Hi,
To avoid re-downloading the models every time my docker container is started, I want to manually download the models during building the docker image. I wrote a small script that runs the following to download the models during the build:
AutoTokenizer.from_pretrained(configs.get("models_names.tockenizer"))
SentenceTransformer(configs.get("models_names.sentence_embedding"))
AutoModelForSeq2SeqLM.from_pretrained(configs.get("models_names.paraphraser"))
While this works in theory, it breaks in practice because the models are not just downloaded, they are also loaded into memory, and that raises an out of memory error on the build machine. I then read about snapshot_download
(ref) and replaced my script with
snapshot_download(configs.get("models_names.tockenizer"))

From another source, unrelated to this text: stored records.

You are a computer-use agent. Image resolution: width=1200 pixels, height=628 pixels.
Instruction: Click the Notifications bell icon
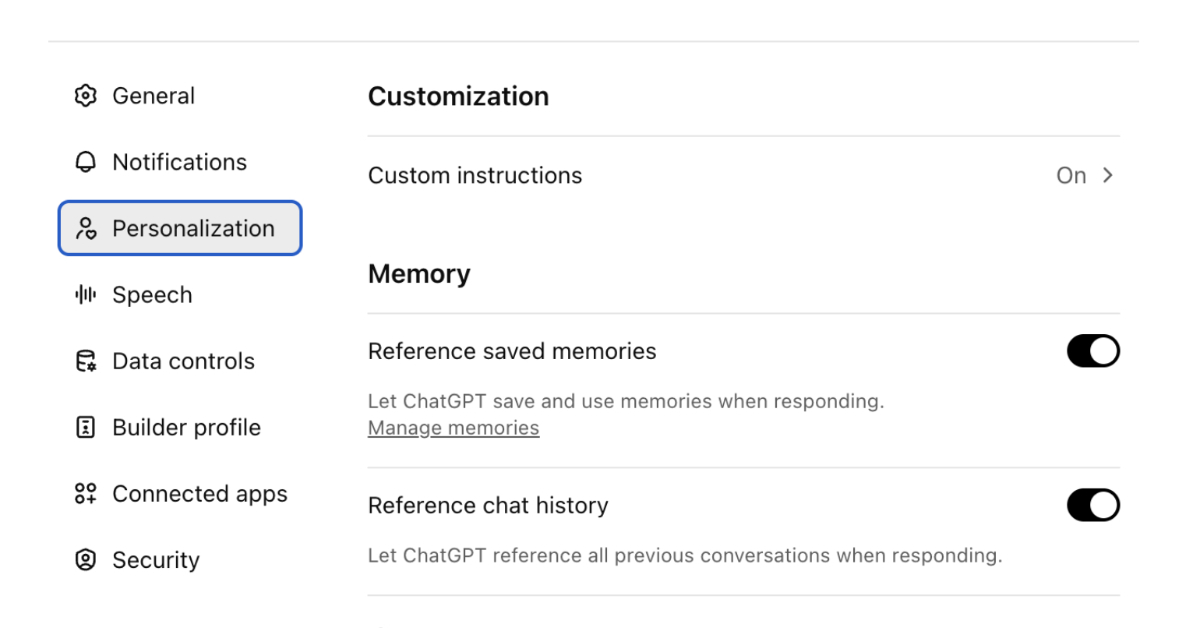pyautogui.click(x=86, y=162)
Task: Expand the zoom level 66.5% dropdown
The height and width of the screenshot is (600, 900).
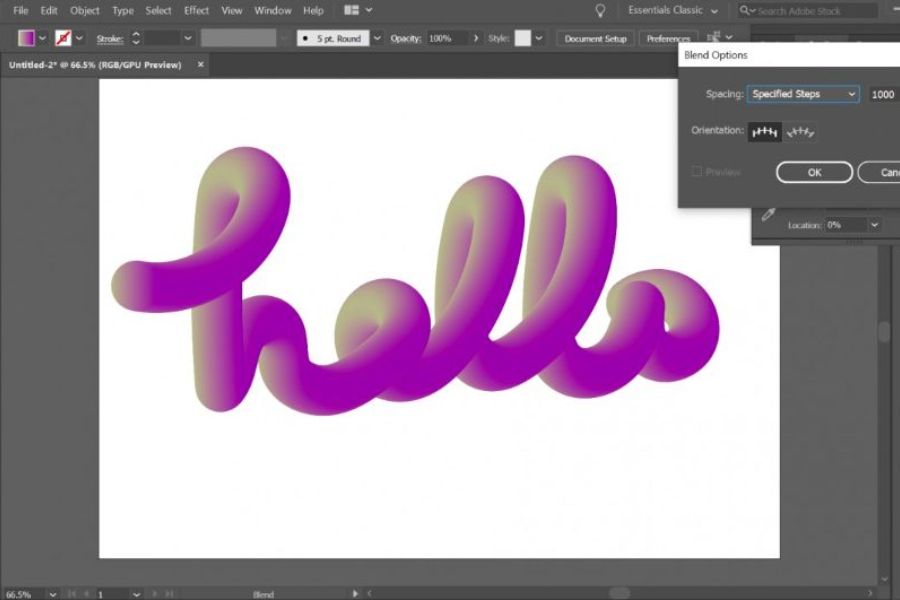Action: tap(50, 594)
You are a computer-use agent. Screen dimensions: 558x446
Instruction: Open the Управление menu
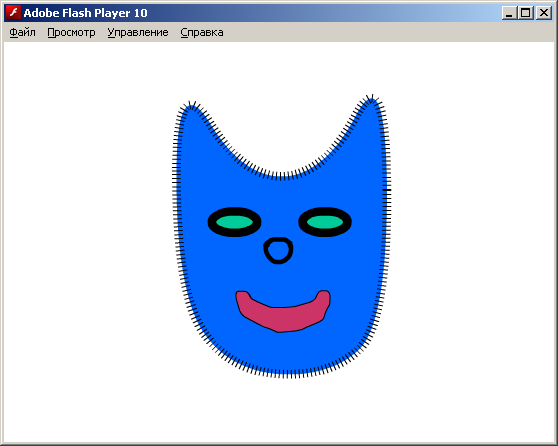[138, 32]
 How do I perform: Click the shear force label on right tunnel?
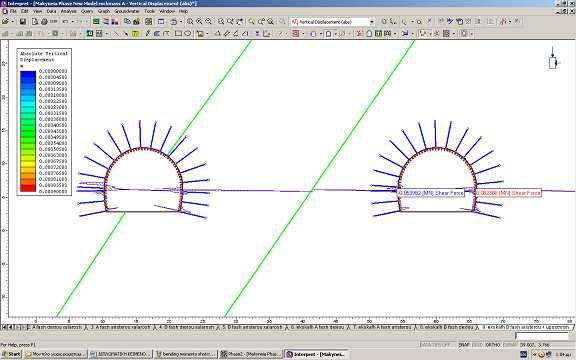508,193
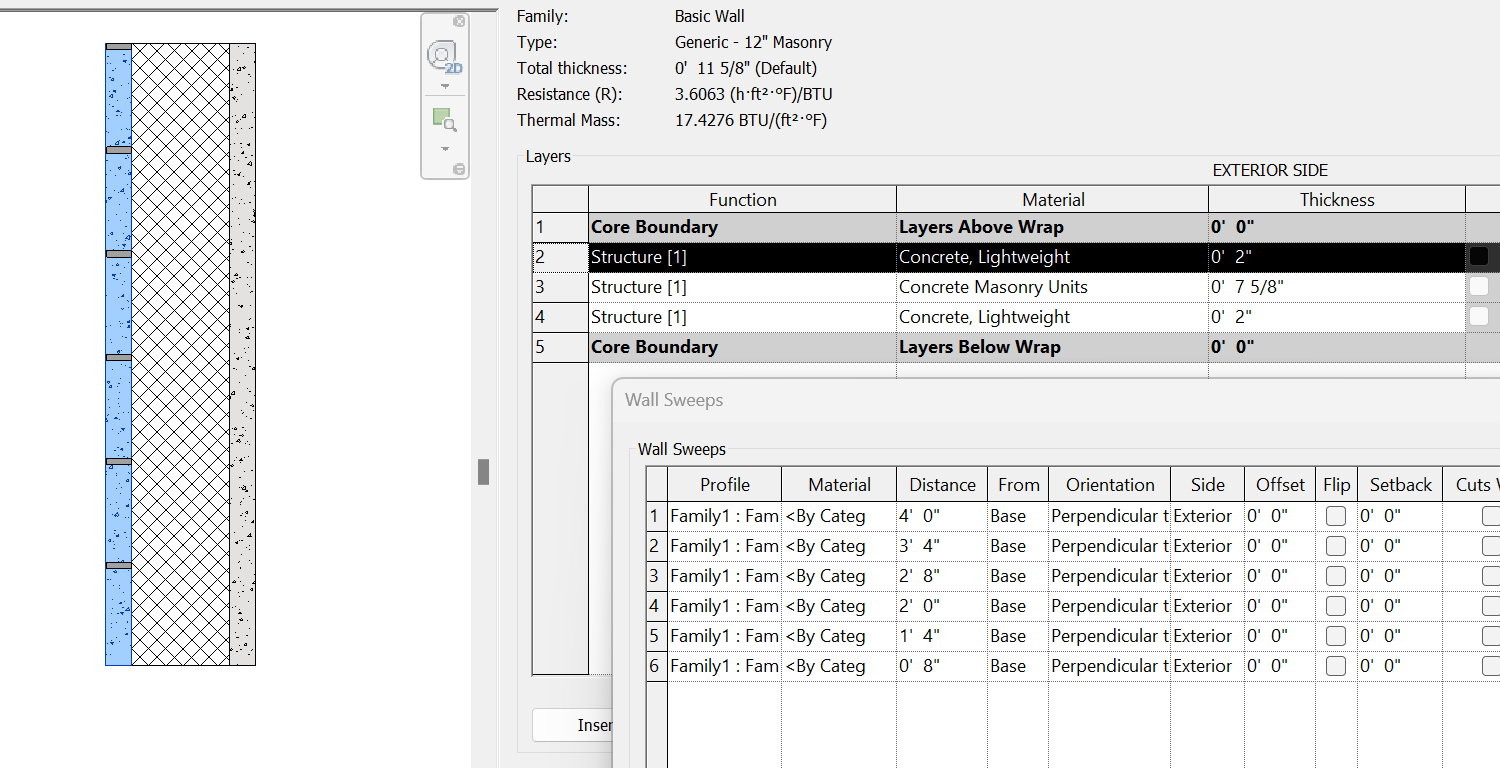This screenshot has height=768, width=1500.
Task: Check Flip for the sweep at Distance 3' 4"
Action: [x=1336, y=546]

snapshot_download(configs.get("models_names.sentence_embedding"))
While these two lines do download the same files, transformers is not able to load the models and attempts to download them whenever a from_pretrained
call is made. It remains the case even if I explicitly TRANSFORMERS_CACHE
to point to the cache directory of HuggingFace hub.
I noticed that the structure of the caches generated by snapshot_download
is different from the cache structure of transformers using from_pretrained
. Is that why it’s not working?
In general, what is the best way to pre-download the models during the build phase?
Thanks.